Recently, I’ve made another shift in my hardware. My Alpine powered X61T (aka Hill, after a certain S.H.I.E.L.D. agent) is now officially retired and my W10 powered E6430S (aka Stark, after guess who) returns to retireee status.
In their place, a new “old” ThinkPad X1 Carbon takes their place. It’s a Gen 9, making it not so terribly obsolete at running modern software as Stark’s 14 year old processor. Compared to my X61 and T61 it also avoids that “Oh god, it’s the world wide web!” impact of using a web browser on a 21? year old processor. Actually, I think its the only time I’ve had a ThinkPad that isn’t considered thrift store vintage.
For lack of better ideas, I’ve named the system Xavier after Professor X. Both because it’s a 5 year old machine and because it’s purpose is to be an experimental secondary machine. Given the relatively modern processor, its initial operating system is Fedora Kinoite–something not to ancient, and theoretically not too easily broken.
On the hardware front, I’m finding it quite nicely. It’s an i7-1185G7 model with mid-level 16G of RAM, meaning that it has the same limitations as a development machine that Stark had, but can at least handle the ungodly heavy load that web browsers have become since Ivy Bridge. More useful to me personally, is it’s equipped with Tigerlake-LP chipset offering Thunderbolt which makes it possible to use my CalDigit TS4 alongside Shion and Ranga. For bonus points, i don’t even need a special charger, haha! Personally, I’m not a fan of ThinkPads, but they’re great machines to buy used especially if you can get a good deal.

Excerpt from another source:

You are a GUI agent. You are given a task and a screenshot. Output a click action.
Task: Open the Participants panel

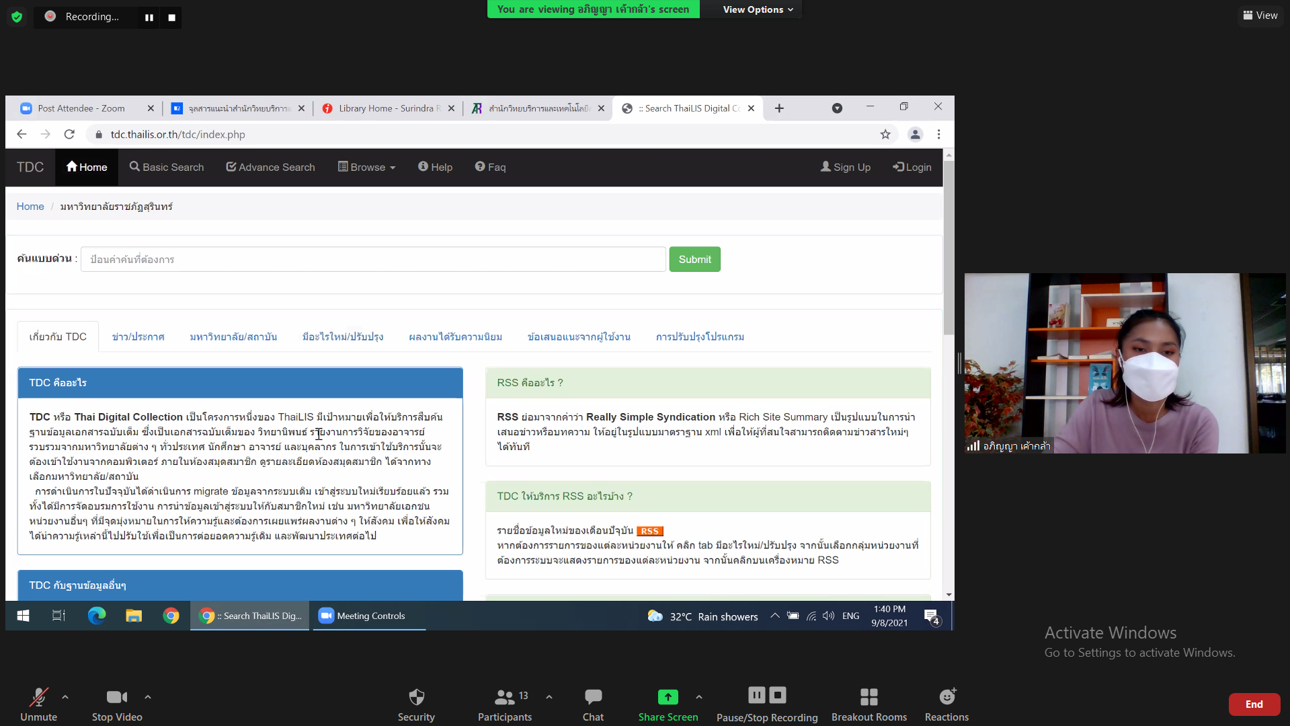pyautogui.click(x=504, y=697)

Software wise, I find things a wee bit more of a mixed bag. Being an rpm-ostree based distro, system updates are quite stable. The actual user experience is a bit more akin to any problem can be solved, if you’re willing to delete your user account and start from scratch, or spend a few hours debugging which file in your home directory fucks the whole thing. On the flipside, it does actually work quite well most of the time, and it really is meant to be a test bed machine. If I assigned my computers a registry number rather than a hostname, it would probably have a Y or X prefix to it. It remains to be seen if I’ll transition the machine over to FreeBSD/OpenBSD or good old Debian, but we’re see how it goes with the atomic respin.